The R564 is a Regional Route in Gauteng, South Africa. Its entire length is now within the metropolis of Johannesburg, connecting Roodepoort with Buccleuch.

Route
Its south-western end is a junction with the R41 in Roodepoort, at the southern part of the Florida suburb. It goes northwards through Florida as Westlake Road, meeting the R24 (Albertina SIsulu Road) at the next junction and bypassing Florida Lake, to reach a junction with Clarendon Drive, where it becomes Clarendon Drive westwards. At the next junction, it becomes Christiaan De Wet Drive northwards.

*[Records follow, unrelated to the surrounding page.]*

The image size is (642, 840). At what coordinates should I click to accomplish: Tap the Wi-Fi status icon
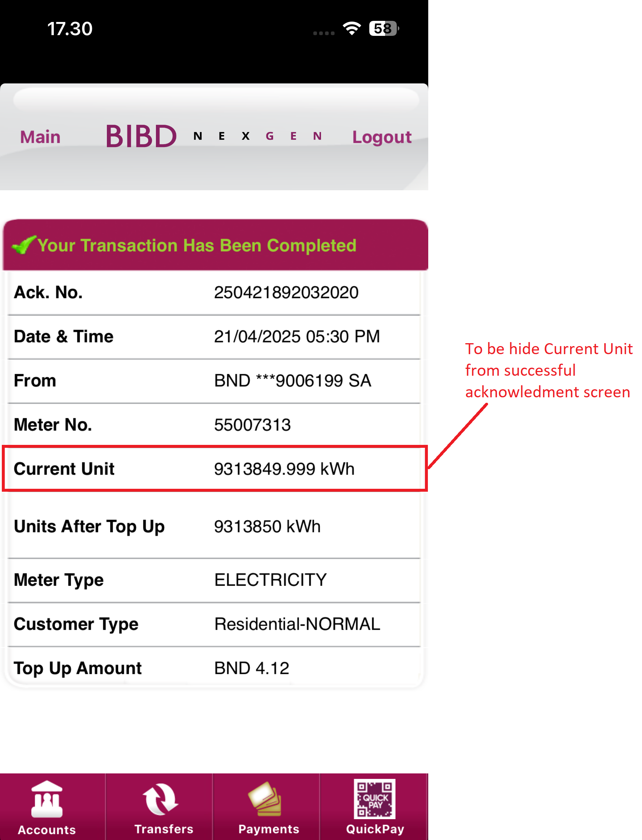(x=352, y=29)
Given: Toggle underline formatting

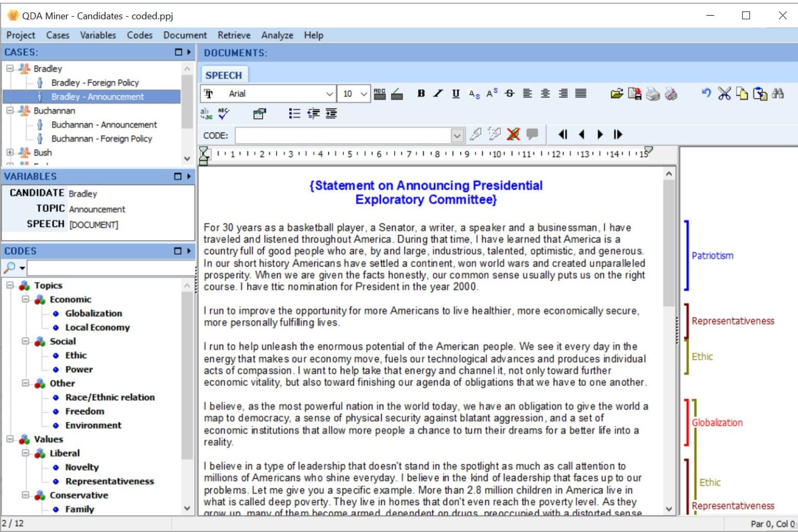Looking at the screenshot, I should [456, 94].
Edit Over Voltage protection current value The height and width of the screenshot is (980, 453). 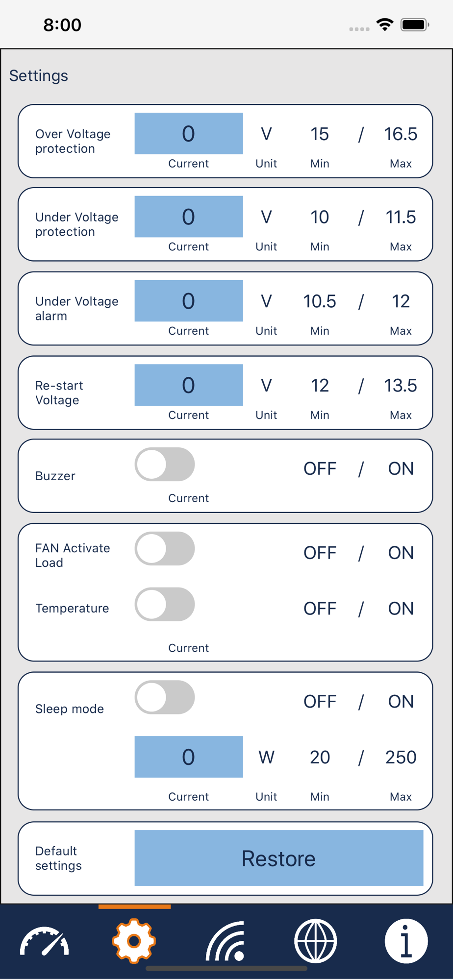pyautogui.click(x=189, y=134)
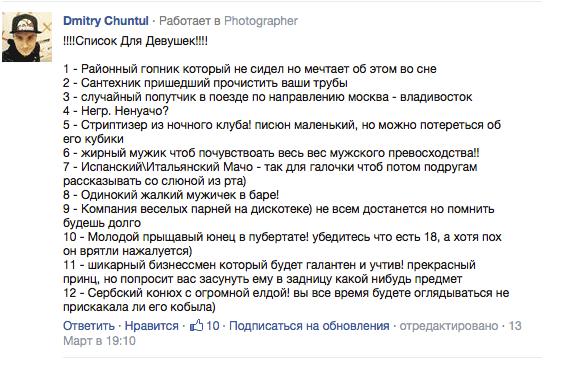This screenshot has width=574, height=367.
Task: Click Подписаться на обновления link
Action: 309,326
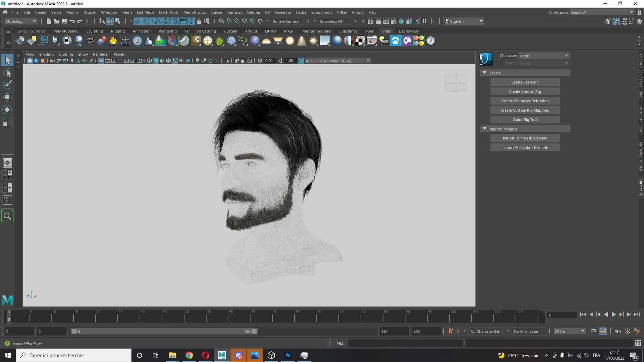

It runs north as Christiaan De Wet Drive, meeting the M18 just after Florida Park (west of Constantia Kloof) and meeting the M86 at Kloofendal, to form an interchange with the M47 (Hendrik Potgieter Drive) at Allen's Nek. It continues north-north-east through the suburbs of Weltevredenpark, and Radiokop, where it meets the M6 (John Vorster Drive), to exit Roodepoort and enter the northern suburbs of Randburg and Sandton.

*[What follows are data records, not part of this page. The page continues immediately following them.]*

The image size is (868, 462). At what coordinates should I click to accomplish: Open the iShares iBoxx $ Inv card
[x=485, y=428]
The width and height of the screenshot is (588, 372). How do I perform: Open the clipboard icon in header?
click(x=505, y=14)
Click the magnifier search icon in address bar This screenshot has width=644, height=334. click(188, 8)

It crosses Johannesburg's M5 road (Beyers Naude Drive) at Honeydew. Here, it becomes known as Northumberland Avenue and heads north-east through the suburbs of Sundowner and Northgate to reach a junction with the R512 (Malibongwe Drive), formerly Hans Strijdom Drive. Here, it becomes Witkoppen Road. Before the Malibongwe Drive junction, at the Olivedale Road junction, it passes by the Ticketpro Dome.

It continues in an east-north-easterly direction through the suburbs of Northriding, Bloubosrand, Johannesburg North, Jukskei Park, and Fourways. Here, it meets the southern terminus of the R552 (Cedar Road) and crosses the R511 (William Nicol Drive), the Fourways referred to in the suburb's name. After this intersection, it heads east, through Lone Hill, Paulshof (where it meets the M71 Main Road), Sunninghill (where it meets the M9 Rivonia Road) and Woodmead.

At the Eskom Megawatt Park, the road reaches a T-junction with Maxwell Drive and becomes Maxwell Drive eastwards (by way of a right turn), intersects with the R55 Road (Woodmead Drive), passes under the N1 just north of the Buccleuch interchange, to end at an intersection with the R101 (Pretoria Main Road) in the Buccleuch suburb.